§ **Task directions**: Swap "assigned" for "scheduled" in the lines from the one containing "Image resolution: width=1477" up to and including the one containing "Add the assigned task event", leaving everything else unchanged. Give back only those lines.

§ **Extracted material**:
|---|
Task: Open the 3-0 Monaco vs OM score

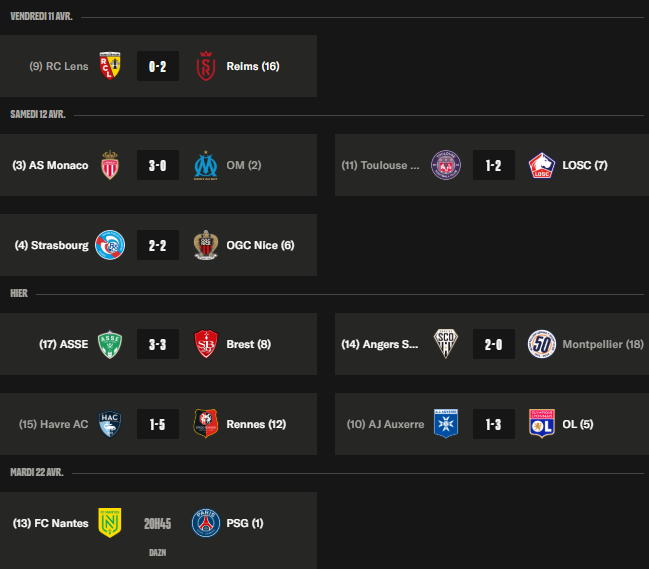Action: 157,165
|---|
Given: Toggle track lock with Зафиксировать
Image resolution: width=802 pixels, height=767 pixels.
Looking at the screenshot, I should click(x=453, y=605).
|---|
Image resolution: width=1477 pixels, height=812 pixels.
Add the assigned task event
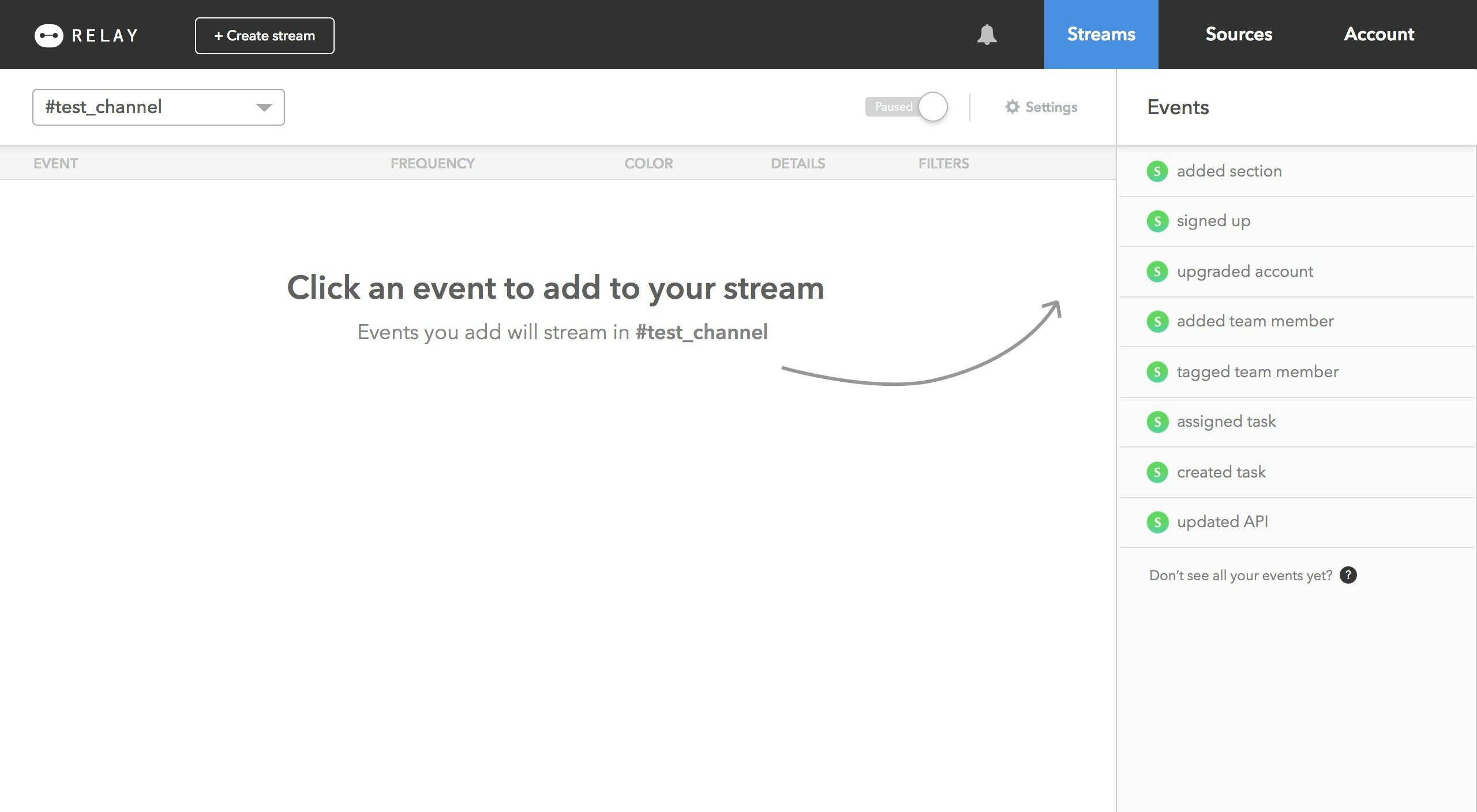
|---|
§ **Expected answer**:
Image resolution: width=1477 pixels, height=812 pixels.
Add the scheduled task event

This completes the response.